The first concept car Lamborghini produced was at his factory in Sant’Agata near Bolognese. At the Turin Autoshow of 1963, the GT 350 was unveiled to the public. While its design was beautifully done when compared to its contemporaries, Lamborghini felt that it didn’t make enough of an impact and had it redesigned. This turning point from producing a supercar that could rank among the Ferraris and other brands of the day, into stepping out even further to the design edge set the trail for what Lamborghini cars are known for today. Outrageous design, bold vents, sharp edges and harder lines than its competitors are what the Lamborghini brand is now famous for.
The car that began this trailblazing trend was the Miura, named after the famous Spanish fighting bull. With the Miura’s shockingly futuristic look, the tone for the rest of the supercars that followed was set. Formerly seen as an upstart, after the Miura the Lamborghini brand was officially was a legend.

Exercise task A: Edit the Lamborghini passage from "The car that" through "was a legend.", replacing "legend" with "icon".

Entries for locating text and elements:

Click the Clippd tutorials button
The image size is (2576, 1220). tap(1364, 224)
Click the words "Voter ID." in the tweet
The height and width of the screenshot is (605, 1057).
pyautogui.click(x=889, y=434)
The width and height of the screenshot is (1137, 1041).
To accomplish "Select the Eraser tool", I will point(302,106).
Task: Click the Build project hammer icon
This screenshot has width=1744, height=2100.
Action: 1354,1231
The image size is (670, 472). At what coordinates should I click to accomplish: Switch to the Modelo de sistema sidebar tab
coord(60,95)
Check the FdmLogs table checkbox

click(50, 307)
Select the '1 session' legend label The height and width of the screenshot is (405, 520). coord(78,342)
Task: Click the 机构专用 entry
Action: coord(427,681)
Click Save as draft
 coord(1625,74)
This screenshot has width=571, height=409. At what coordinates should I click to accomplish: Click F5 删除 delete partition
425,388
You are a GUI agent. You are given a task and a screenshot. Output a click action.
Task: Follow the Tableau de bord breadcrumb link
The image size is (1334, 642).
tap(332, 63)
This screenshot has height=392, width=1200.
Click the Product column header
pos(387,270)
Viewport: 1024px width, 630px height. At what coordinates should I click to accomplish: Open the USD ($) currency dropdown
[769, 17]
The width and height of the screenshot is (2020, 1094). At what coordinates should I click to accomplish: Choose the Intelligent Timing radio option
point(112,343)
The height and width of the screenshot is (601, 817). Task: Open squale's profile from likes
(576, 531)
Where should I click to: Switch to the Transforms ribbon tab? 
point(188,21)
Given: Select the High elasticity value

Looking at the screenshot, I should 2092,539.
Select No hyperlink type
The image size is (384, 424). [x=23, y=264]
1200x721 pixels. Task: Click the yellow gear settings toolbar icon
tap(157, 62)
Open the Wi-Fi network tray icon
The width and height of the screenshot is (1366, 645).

Exercise task B: Render the records as a JSON list of strings, one string per line, with blank lines omitted. Start with the line with "This screenshot has height=392, width=1200." and go on through the line with "tap(157, 62)".

Solution A:
The car that began this trailblazing trend was the Miura, named after the famous Spanish fighting bull. With the Miura’s shockingly futuristic look, the tone for the rest of the supercars that followed was set. Formerly seen as an upstart, after the Miura the Lamborghini brand was officially was a icon.

Solution B:
[
  "This screenshot has height=392, width=1200.",
  "Click the Product column header",
  "pos(387,270)",
  "Viewport: 1024px width, 630px height. At what coordinates should I click to accomplish: Open the USD ($) currency dropdown",
  "[769, 17]",
  "The width and height of the screenshot is (2020, 1094). At what coordinates should I click to accomplish: Choose the Intelligent Timing radio option",
  "point(112,343)",
  "The height and width of the screenshot is (601, 817). Task: Open squale's profile from likes",
  "(576, 531)",
  "Where should I click to: Switch to the Transforms ribbon tab? ",
  "point(188,21)",
  "Given: Select the High elasticity value",
  "Looking at the screenshot, I should 2092,539.",
  "Select No hyperlink type",
  "The image size is (384, 424). [x=23, y=264]",
  "1200x721 pixels. Task: Click the yellow gear settings toolbar icon",
  "tap(157, 62)"
]